Collected data entries
○ ○ ○ ○

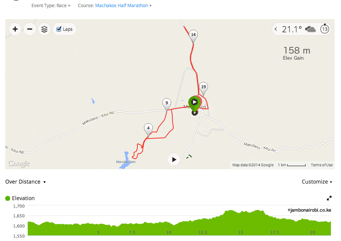This screenshot has width=341, height=241.
Task: Open the Customize menu
Action: (317, 182)
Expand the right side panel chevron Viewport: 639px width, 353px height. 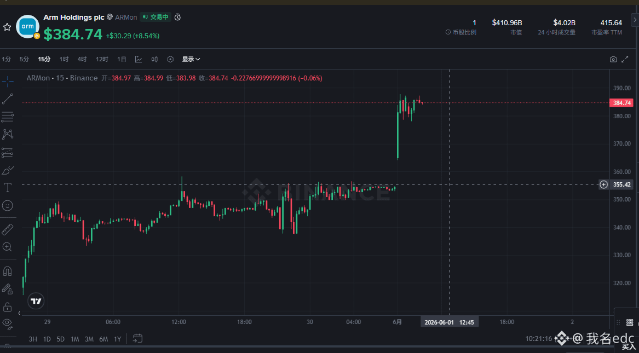click(x=635, y=20)
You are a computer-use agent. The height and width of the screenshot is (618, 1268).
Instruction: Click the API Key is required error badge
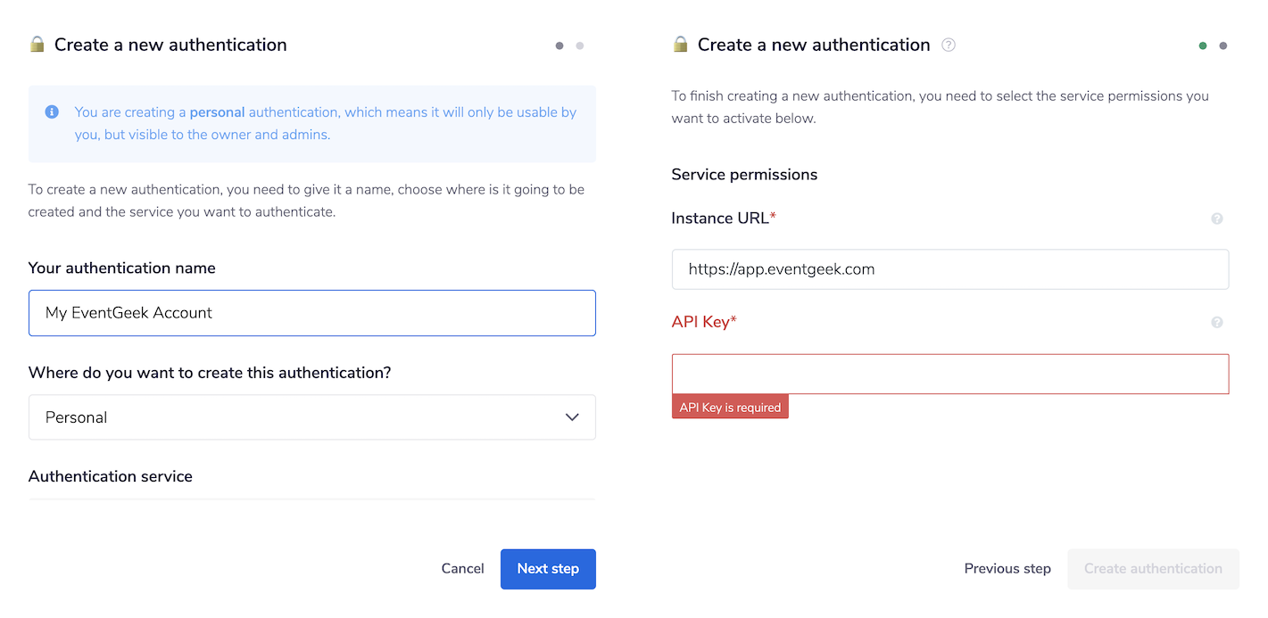pyautogui.click(x=730, y=406)
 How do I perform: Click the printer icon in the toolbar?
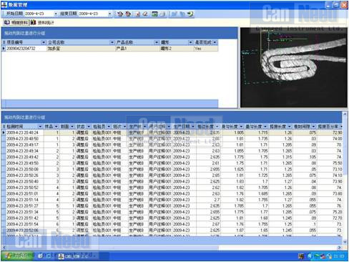pyautogui.click(x=163, y=14)
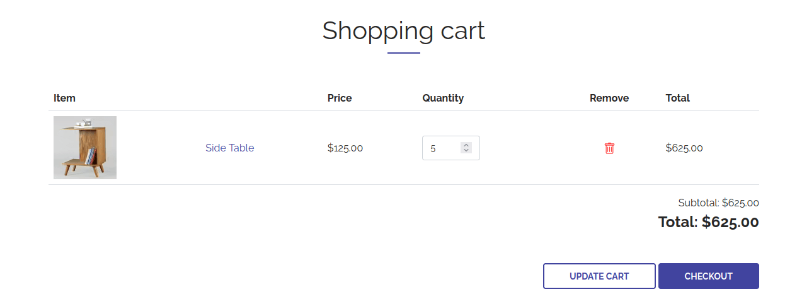Click the Price column header

coord(340,98)
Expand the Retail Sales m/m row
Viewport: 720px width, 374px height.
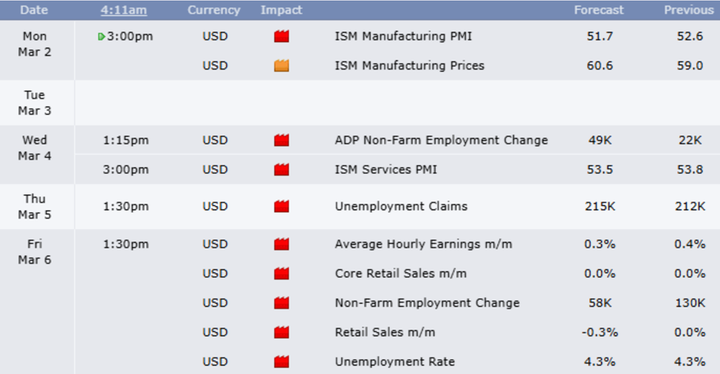tap(385, 333)
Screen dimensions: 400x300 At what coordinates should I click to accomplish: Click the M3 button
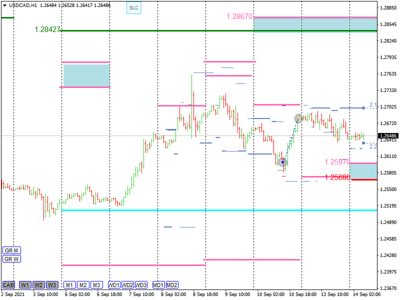(97, 285)

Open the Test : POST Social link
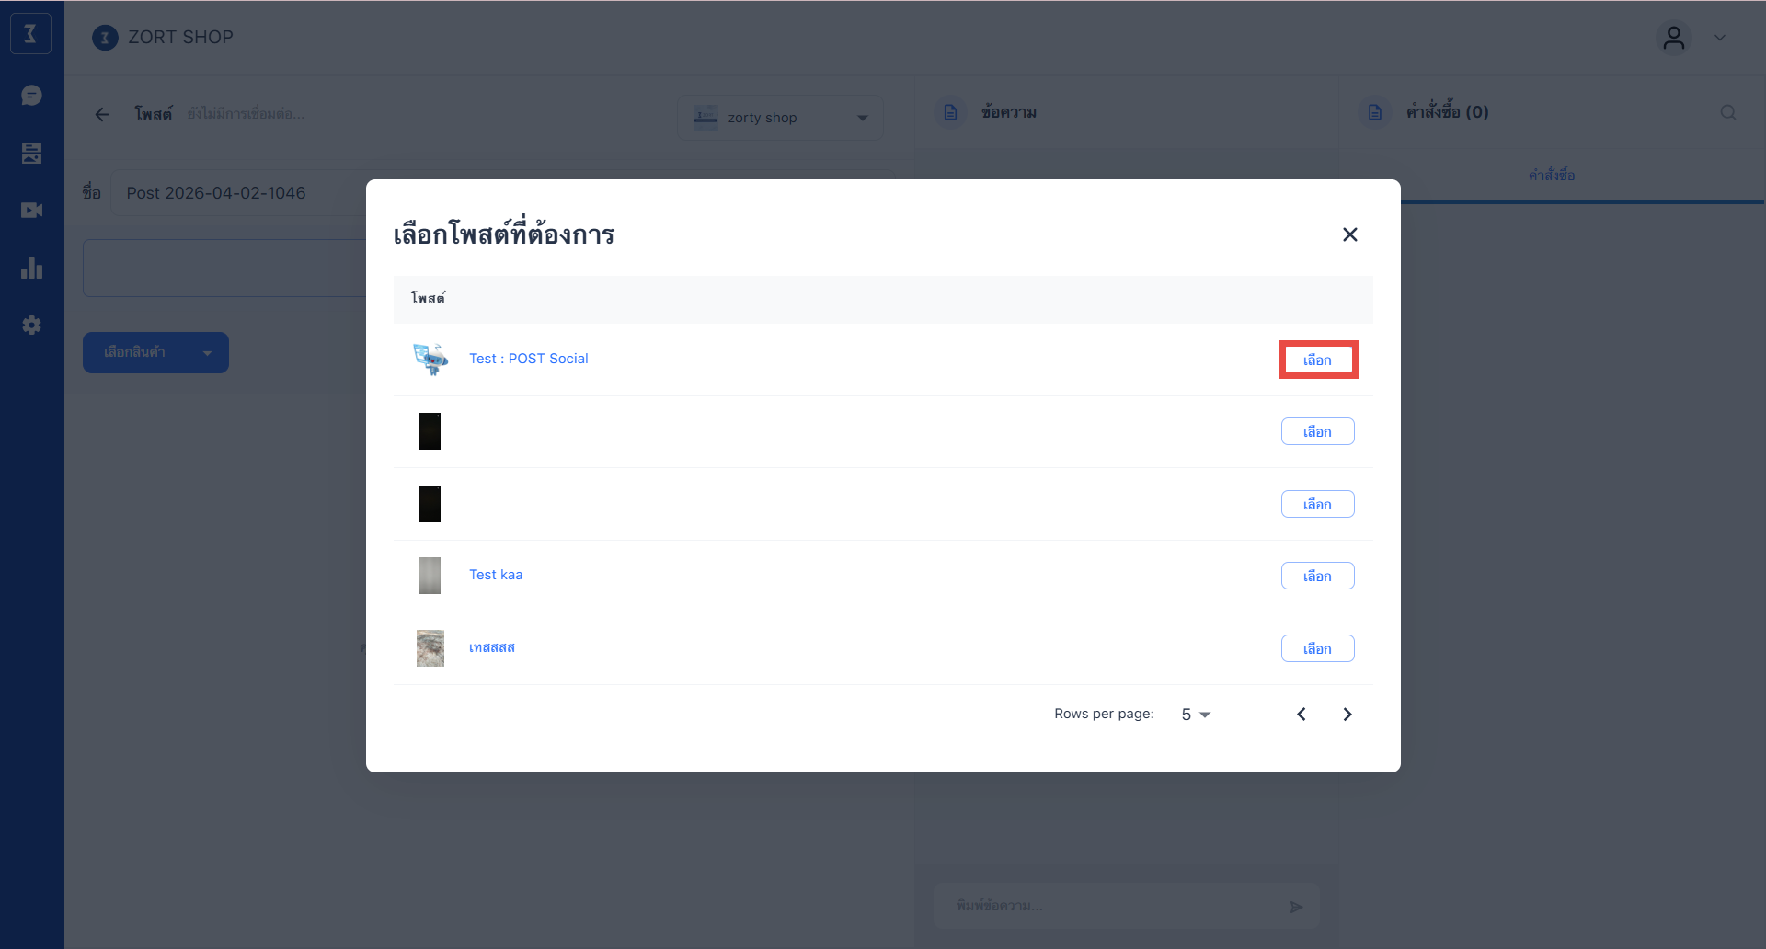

○ ○ ○ ○

=== ASSIGNED TASK ===
An exact restatement of the lines from the one holding "Expand the Retail Sales m/m row" through the end of the entries, both ends included, is the whole answer. Pictures stay out.

=== TASK RESPONSE ===
Expand the Retail Sales m/m row
Viewport: 720px width, 374px height.
tap(385, 333)
Screen dimensions: 400x300 At what coordinates should I click to accomplish: Click the M3 button
(97, 285)

Open the Test : POST Social link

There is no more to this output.